== Что сделать ==
A: Ответьте по тексту о частушках про кольцо:
(i) Кто записал «страдания», вошедшие в сборник 1927 года?
(ii) В какие годы А. А. Есенина собирала частушки, которые хранятся в фондах музея-заповедника?
(iii) Какую должность в музее занимала Л. А. Архипова?
B: Продолжите текст о частушках про кольцо, начав сразу после его последнего предложения.

Подобные «страдания» записали сестры поэта – Екатерина и Александра Есенины – и опубликовали в сборнике «Частушки родины Есенина – села Константинова» (1927). Причем первое из нашей выборки почти дословно совпадает с зафиксированным Есениным:

Ой, колечко мое сине,На колечке его имя.Ой, колечко, мое злато,Мне миленка жальчей брата.За рекою, за речкоюПоменялись колечками.[297]

Сестры Есенина тогда же зафиксировали и обнародовали целый ряд частушечных произведений о кольце (в том числе об обручальном). Среди них:

Ой, колечко мое,Золотая проба,Если хочешь ты любить,То люби до гроба.Милый пишет письмецо:– Ты носи мое кольцо.А я ему напишу:– Распаялось, не ношу.[298]

В фондах Государственного музея-заповедника С. А. Есенина бережно хранятся частушки, собранные А. А. Есениной в 1970-е гг. в с. Константиново; среди них есть текст об обручальном кольце:

Ты не думай, я не дура,Я не выйду на крыльцо,Не подам я праву руку,На которой есть кольцо.[299]

Главный хранитель музея Л. А. Архипова (1953–2003) в конце ХХ – начале ХХI вв. также записала ряд подобных частушек, причем с одинаковым зачином:

На столе лежит кольцо,Меня не сватает никто.Выйду в поле, закричу:«Караул! Замуж хочу!»На столе лежит кольцоС золотою пробою.Хотя замуж не берут,Все равно попробую.[300]

Многообразие текстов разных частушечных разновидностей («страданий» и собственно частушек) о кольце, бытующих на протяжении столетия в Константинове, свидетельствует о неизменной актуальности этого свадебного атрибута и его большой емкости символичности.

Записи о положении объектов
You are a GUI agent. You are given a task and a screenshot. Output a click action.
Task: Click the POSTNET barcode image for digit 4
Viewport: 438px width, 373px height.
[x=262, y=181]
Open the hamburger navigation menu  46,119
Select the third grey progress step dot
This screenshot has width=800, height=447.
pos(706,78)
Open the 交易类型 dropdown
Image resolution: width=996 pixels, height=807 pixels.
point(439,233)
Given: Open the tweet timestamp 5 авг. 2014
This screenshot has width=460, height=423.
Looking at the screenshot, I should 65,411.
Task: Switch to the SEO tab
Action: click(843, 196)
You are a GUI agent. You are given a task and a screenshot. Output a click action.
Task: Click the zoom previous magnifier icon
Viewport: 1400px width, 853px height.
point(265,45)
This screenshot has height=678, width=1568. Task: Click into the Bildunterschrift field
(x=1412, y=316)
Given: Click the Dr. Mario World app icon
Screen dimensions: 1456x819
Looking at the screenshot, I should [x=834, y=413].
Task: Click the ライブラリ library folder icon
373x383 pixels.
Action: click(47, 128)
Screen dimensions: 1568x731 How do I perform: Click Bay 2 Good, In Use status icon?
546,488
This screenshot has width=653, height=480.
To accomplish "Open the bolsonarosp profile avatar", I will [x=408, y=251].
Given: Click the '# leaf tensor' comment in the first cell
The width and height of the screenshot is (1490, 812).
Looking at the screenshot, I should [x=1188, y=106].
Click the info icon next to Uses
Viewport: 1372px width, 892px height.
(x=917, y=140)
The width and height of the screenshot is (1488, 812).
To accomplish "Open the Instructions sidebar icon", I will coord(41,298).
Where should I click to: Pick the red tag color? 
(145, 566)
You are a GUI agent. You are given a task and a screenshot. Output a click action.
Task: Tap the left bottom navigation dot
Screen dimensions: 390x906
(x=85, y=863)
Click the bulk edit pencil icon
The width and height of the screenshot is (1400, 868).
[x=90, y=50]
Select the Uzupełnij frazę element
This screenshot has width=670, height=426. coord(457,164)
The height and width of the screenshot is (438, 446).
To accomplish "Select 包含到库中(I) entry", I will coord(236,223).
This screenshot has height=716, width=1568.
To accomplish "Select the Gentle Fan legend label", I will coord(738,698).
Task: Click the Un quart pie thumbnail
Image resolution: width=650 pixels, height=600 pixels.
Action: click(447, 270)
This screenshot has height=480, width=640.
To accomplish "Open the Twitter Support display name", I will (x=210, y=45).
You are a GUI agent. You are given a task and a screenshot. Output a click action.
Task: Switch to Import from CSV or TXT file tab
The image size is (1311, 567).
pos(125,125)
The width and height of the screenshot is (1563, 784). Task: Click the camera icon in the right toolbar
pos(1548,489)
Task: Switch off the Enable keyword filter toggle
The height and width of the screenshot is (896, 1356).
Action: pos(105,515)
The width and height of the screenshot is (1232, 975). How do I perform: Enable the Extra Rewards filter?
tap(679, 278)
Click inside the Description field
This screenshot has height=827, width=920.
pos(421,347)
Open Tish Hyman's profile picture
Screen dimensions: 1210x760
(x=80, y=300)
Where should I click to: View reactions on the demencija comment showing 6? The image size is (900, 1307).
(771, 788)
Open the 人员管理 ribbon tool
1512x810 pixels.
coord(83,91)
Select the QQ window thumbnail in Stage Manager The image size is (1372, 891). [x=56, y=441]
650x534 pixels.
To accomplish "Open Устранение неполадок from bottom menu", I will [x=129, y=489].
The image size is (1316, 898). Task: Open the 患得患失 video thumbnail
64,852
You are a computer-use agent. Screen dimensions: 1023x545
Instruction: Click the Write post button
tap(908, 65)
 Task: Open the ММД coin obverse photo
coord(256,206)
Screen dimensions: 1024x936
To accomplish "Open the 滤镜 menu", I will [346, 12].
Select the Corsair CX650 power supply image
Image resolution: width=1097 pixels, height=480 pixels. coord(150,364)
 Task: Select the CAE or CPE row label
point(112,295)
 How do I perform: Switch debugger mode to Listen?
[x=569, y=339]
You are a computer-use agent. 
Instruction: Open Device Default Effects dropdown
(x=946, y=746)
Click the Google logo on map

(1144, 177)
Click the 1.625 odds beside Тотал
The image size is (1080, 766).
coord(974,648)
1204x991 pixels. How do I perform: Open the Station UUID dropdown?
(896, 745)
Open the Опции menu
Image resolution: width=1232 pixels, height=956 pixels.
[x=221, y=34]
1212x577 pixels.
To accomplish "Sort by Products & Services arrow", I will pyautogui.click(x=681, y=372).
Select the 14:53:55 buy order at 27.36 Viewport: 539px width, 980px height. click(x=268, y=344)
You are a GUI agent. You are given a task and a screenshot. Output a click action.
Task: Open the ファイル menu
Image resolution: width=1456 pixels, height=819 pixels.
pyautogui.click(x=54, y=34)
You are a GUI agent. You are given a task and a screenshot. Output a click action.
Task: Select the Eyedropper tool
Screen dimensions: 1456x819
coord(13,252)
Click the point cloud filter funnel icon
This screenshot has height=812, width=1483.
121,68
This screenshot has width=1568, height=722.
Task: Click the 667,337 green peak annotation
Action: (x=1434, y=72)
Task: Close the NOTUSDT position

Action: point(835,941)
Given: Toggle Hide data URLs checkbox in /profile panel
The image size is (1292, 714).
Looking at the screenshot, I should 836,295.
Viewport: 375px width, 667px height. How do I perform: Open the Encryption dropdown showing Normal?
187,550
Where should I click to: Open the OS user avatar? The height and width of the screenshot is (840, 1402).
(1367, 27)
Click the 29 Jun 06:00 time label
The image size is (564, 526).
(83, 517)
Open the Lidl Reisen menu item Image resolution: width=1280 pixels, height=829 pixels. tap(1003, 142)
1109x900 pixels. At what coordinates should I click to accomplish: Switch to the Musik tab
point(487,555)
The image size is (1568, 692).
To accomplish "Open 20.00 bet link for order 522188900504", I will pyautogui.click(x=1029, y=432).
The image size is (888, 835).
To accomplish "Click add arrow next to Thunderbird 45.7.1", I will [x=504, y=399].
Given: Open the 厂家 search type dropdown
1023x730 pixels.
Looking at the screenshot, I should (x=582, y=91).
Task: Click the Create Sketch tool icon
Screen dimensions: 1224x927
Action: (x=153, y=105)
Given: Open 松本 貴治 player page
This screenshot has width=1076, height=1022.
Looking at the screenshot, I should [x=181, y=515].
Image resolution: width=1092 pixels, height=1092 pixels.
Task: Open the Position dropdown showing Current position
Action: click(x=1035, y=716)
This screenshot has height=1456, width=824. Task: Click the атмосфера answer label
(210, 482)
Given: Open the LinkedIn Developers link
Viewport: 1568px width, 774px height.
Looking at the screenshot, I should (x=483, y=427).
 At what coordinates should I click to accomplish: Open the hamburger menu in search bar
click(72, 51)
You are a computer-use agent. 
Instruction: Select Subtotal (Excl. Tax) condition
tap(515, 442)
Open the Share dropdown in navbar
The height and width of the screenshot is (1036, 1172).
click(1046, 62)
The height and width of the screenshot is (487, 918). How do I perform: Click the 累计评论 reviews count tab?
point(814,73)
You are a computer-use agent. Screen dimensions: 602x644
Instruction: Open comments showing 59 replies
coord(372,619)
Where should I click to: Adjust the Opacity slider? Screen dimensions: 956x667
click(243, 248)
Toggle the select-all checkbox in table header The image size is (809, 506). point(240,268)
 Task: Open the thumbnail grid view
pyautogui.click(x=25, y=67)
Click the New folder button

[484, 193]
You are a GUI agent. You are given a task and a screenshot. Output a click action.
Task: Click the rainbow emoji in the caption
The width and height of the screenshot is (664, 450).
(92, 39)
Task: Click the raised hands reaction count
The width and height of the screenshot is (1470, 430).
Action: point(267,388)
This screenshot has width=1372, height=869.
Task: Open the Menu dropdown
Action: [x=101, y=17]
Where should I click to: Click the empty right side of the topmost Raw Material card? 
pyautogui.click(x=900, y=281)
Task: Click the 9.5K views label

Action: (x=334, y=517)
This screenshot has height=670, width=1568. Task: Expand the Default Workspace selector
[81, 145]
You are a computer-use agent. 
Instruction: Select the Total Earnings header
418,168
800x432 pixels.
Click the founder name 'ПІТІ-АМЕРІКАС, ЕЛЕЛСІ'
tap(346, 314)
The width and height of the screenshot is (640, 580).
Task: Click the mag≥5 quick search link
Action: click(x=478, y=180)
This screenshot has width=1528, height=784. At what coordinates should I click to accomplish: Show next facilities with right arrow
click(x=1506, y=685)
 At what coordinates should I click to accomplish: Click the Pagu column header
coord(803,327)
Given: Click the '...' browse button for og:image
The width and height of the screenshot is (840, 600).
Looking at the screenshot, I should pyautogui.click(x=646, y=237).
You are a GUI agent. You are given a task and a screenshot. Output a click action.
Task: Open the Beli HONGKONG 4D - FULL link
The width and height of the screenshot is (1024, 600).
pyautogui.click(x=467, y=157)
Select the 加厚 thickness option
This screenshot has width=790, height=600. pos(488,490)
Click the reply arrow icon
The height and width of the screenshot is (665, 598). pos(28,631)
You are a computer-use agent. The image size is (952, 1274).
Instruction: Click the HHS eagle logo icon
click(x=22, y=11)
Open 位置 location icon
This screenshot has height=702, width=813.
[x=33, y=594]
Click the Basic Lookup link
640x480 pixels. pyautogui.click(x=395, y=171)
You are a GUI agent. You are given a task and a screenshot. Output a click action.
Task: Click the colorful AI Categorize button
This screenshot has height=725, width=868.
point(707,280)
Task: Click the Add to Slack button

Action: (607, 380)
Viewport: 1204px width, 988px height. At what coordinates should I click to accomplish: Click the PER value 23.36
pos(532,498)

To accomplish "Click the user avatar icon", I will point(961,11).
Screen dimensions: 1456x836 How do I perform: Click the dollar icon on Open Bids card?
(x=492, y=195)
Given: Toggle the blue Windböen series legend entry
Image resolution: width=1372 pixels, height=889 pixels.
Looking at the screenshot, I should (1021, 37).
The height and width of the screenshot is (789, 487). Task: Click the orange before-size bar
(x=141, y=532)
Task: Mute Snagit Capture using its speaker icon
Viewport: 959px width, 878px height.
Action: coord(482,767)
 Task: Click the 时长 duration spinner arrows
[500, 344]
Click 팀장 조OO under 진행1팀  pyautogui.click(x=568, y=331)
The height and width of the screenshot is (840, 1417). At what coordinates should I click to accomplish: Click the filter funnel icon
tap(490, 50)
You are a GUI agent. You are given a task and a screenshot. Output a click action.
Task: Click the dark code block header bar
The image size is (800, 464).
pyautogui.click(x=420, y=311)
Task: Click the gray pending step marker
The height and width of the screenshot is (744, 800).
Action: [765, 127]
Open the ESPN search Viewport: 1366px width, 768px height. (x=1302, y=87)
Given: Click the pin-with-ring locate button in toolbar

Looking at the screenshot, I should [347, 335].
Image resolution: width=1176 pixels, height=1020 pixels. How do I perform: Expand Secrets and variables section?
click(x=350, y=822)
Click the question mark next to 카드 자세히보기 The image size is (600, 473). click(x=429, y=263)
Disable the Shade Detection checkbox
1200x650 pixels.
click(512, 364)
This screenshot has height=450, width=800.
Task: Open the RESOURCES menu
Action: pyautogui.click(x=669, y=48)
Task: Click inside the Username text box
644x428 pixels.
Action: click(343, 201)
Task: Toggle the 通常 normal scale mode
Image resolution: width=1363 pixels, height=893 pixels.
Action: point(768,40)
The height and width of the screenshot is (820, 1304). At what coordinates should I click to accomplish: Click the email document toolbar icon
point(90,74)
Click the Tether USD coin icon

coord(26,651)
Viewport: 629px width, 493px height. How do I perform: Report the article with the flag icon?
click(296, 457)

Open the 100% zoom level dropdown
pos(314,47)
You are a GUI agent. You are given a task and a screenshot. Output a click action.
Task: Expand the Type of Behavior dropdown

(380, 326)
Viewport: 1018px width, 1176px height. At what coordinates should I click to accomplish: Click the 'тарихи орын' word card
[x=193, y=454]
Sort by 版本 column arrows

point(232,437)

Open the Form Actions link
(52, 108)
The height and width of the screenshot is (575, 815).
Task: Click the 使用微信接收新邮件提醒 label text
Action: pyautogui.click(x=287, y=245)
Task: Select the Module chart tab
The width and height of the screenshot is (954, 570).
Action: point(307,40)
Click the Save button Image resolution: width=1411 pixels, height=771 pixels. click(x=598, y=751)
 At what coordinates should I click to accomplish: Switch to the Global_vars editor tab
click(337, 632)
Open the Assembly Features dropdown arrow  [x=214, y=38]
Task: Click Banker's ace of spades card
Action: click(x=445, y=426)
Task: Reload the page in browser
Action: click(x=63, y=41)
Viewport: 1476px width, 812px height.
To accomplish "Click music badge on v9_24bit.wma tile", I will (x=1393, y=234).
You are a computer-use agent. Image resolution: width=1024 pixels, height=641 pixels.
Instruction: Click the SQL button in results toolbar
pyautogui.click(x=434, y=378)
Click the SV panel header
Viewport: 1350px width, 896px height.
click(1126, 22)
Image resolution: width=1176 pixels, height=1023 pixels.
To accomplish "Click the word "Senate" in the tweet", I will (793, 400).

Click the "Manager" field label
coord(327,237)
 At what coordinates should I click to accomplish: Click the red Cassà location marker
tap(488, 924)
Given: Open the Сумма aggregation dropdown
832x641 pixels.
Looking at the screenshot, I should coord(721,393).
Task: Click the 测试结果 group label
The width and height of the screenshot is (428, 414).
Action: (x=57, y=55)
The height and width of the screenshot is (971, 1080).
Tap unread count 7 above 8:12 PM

== Ответы ==
A:
(i) Сестры поэта, Екатерина и Александра Есенины.
(ii) В 1970-е годы.
(iii) Главный хранитель музея.

B:
Развитие свадебной символичности кольца

Слово «кольцо» употреблялось Есениным и в переносном смысле, однако порожденном символикой обручального кольца. В одном из самых ранних стихотворений «Выткался на озере алый свет зари» (1910) уже имелось необычное словосочетание «кольцо дорог», которое восходило к свадебной атрибутике (подкрепленной угадываемым образом невесты, традиционно находящейся на перепутье и покрытой «шелком фаты»): «Знаю, выйдешь к вечеру за кольцо дорог» (I, 28).

Далее в 1914 г. (1914–1922 гг.) появляется совсем уж отдаленный от свадебной тематики и напрямую не связанной с символикой обручения новобрачных кольцами художественный образ «Глядя за кольца лычных прясел» в стихотворении «Пойду в скуфье смиренным иноком…» (I, 40). И все-таки в «кольцах лычных прясел» угадывается брачная обрученность супругов друг другу во всей совокупности семейств, объединенных в общий род, поселившихся в пределах единого селения. И герой, выросший и возмужавший в привычных рамках добропорядочной крестьянской супружеской семьи, выбирает для себя иной путь – путь преодоления семейственности и родственности, путь отказа от брачных уз.

Та же идея объединения посредством кольца уже в поэтическую семью, состоящую из представителей разных поколений – живых и отошедших, воплощена в строках «За мной незримым роем // Идет кольцо других» (I, 110 – «О Русь, взмахни крылами…», 1917).

В стихотворении «Белая свитка и алый кушак…» (1915) сюжетная линия несостоявшейся свадьбы представлена высказыванием лирической героини об отсутствии трех народных символов из свадебных песен и обряда – сердечной привязанности к жениху, обручального кольца и дарения гребня невесте:

«Что же, красив ты, да сердцу не люб.Кольца кудрей твоих ветрами жжет,Гребень мой вострый другой бережет» (IV, 112).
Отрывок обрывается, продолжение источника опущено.